Interest in microservices has been steadily growing since 2014, and examples from pioneers such as Netflix have helped countless organizations start replacing their monolith-based application architecture with a loosely coupled, much more resilient one.
Because microservices are now widely accepted as a good architectural model, you sometimes hear the question, Why wasn’t this done to begin with? Why build a monolith, when the maintenance of microservices is clearly so much easier? In a somewhat similar way, the Chinese emperor Hui of Jin, during the 4th-century food shortage, asked in wonderment why the starving peasants didn’t just eat meat if there wasn’t enough rice for everybody. Understanding the context is often a useful thing.
A typical firmware package for a modern inkjet printer is about 50MB. That’s about 35 floppy disks' worth of files, equal to a roughly one-minute download over low-speed broadband today, but over four hours on a 28.8Kbps modem connection. Put this in the context of continuous integration (CI) and continuous delivery (CD) and imagine downloading that package on a biweekly basis after every completed sprint back in 1995.

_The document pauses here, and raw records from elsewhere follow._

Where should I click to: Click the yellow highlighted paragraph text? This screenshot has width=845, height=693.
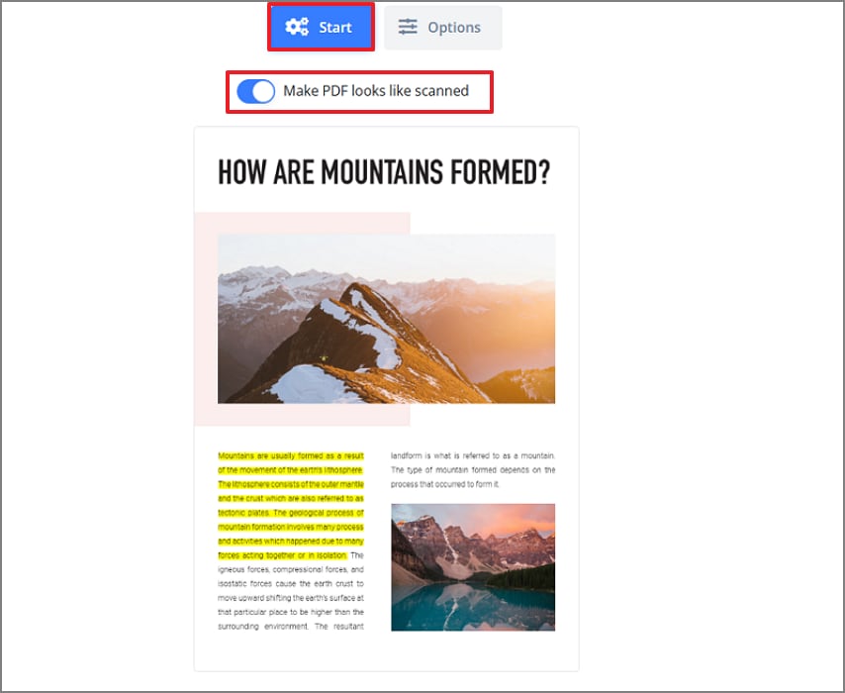291,505
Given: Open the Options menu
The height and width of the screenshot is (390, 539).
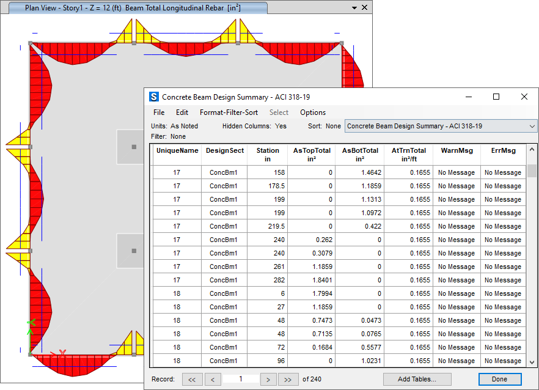Looking at the screenshot, I should 313,112.
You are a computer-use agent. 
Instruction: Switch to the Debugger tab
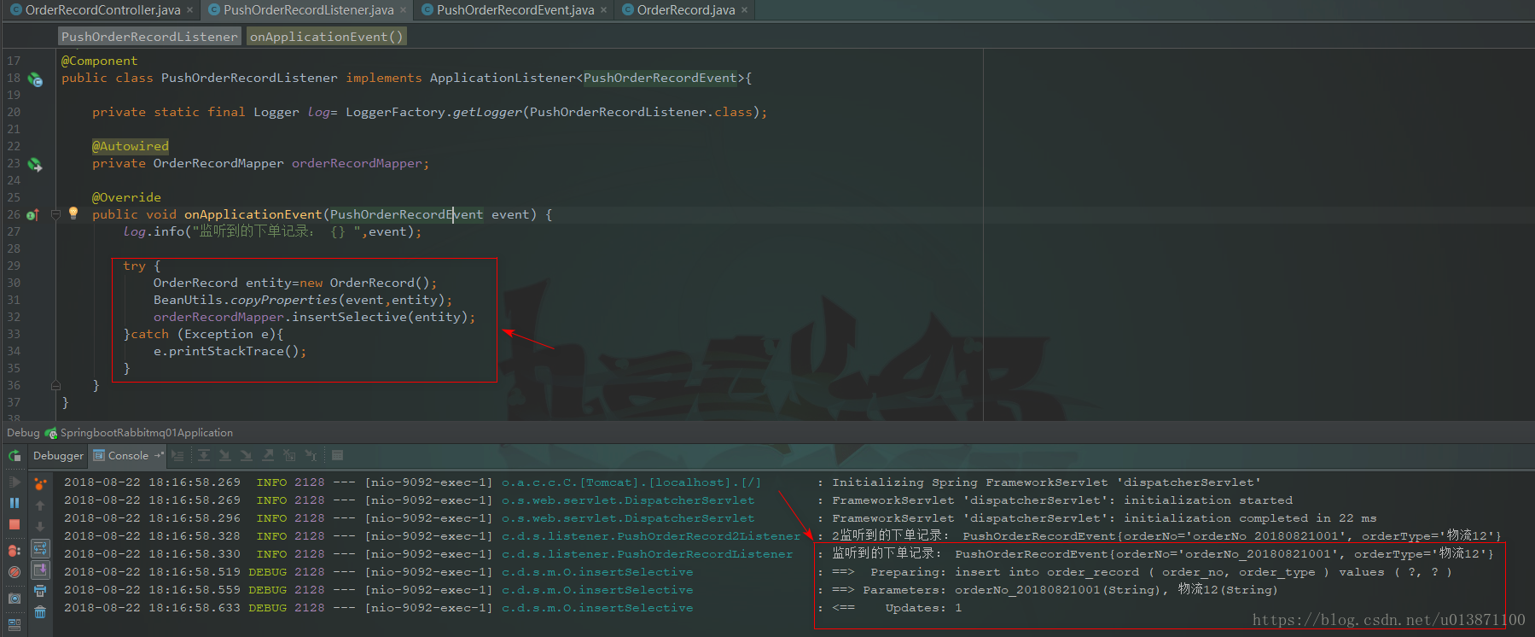click(x=58, y=456)
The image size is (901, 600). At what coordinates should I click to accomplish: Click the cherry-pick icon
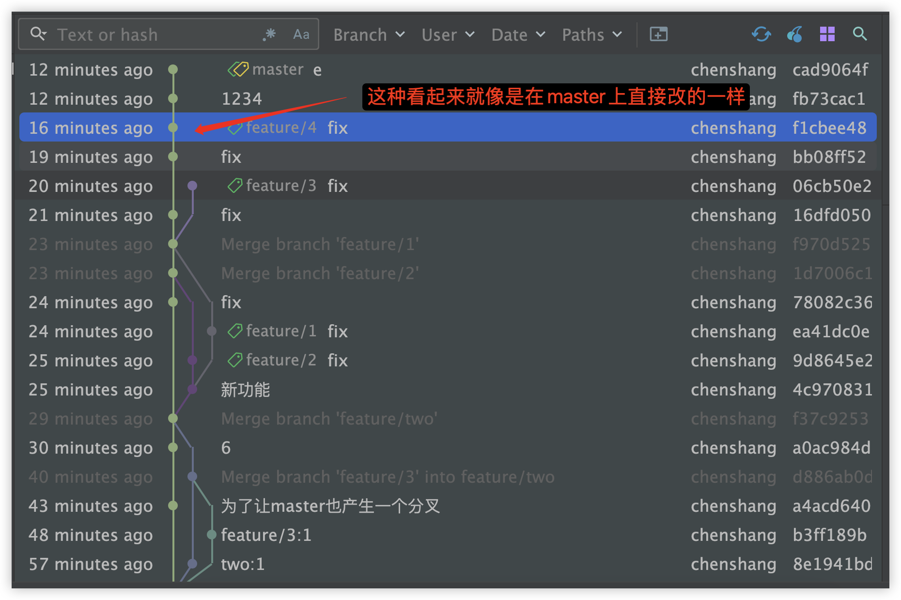(x=794, y=34)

Things have changed. The Facebook app uses about 1.5MB of data per minute. Instant connectivity and near-unlimited data usage are expected as a norm. Not everything that is possible today was like this 10, 15, or 20 years ago. Most systems from those times are not built to leverage what is possible today, be it CI/CD or microservices. They were optimized for what was possible, and clearly, some rethinking is required.
Here's one approach to deciding which technologies (microservices, and so on) to adopt, and which to avoid.
Technology adoption should track customer value
The worldwide dossier of IT projects is filled with well-intended failures, where the beauty of the technical solution has been put above what matters: customer value. Whatever the new technology, we are being told that now this is the solution to all our biggest pains—and unless we buy the platinum package, our competitors will take over and we will be out of a job in no time.
The same way customers didn’t care which database platform or server hardware was used for business applications in 1995—except of course when the budget for next year’s maintenance costs was discussed—customers today don’t really care whether their software provider uses serverless computing or relies on an "old school" private data center. They don’t care whether the application layer is written in Python or Java, or whether the database is relational or not.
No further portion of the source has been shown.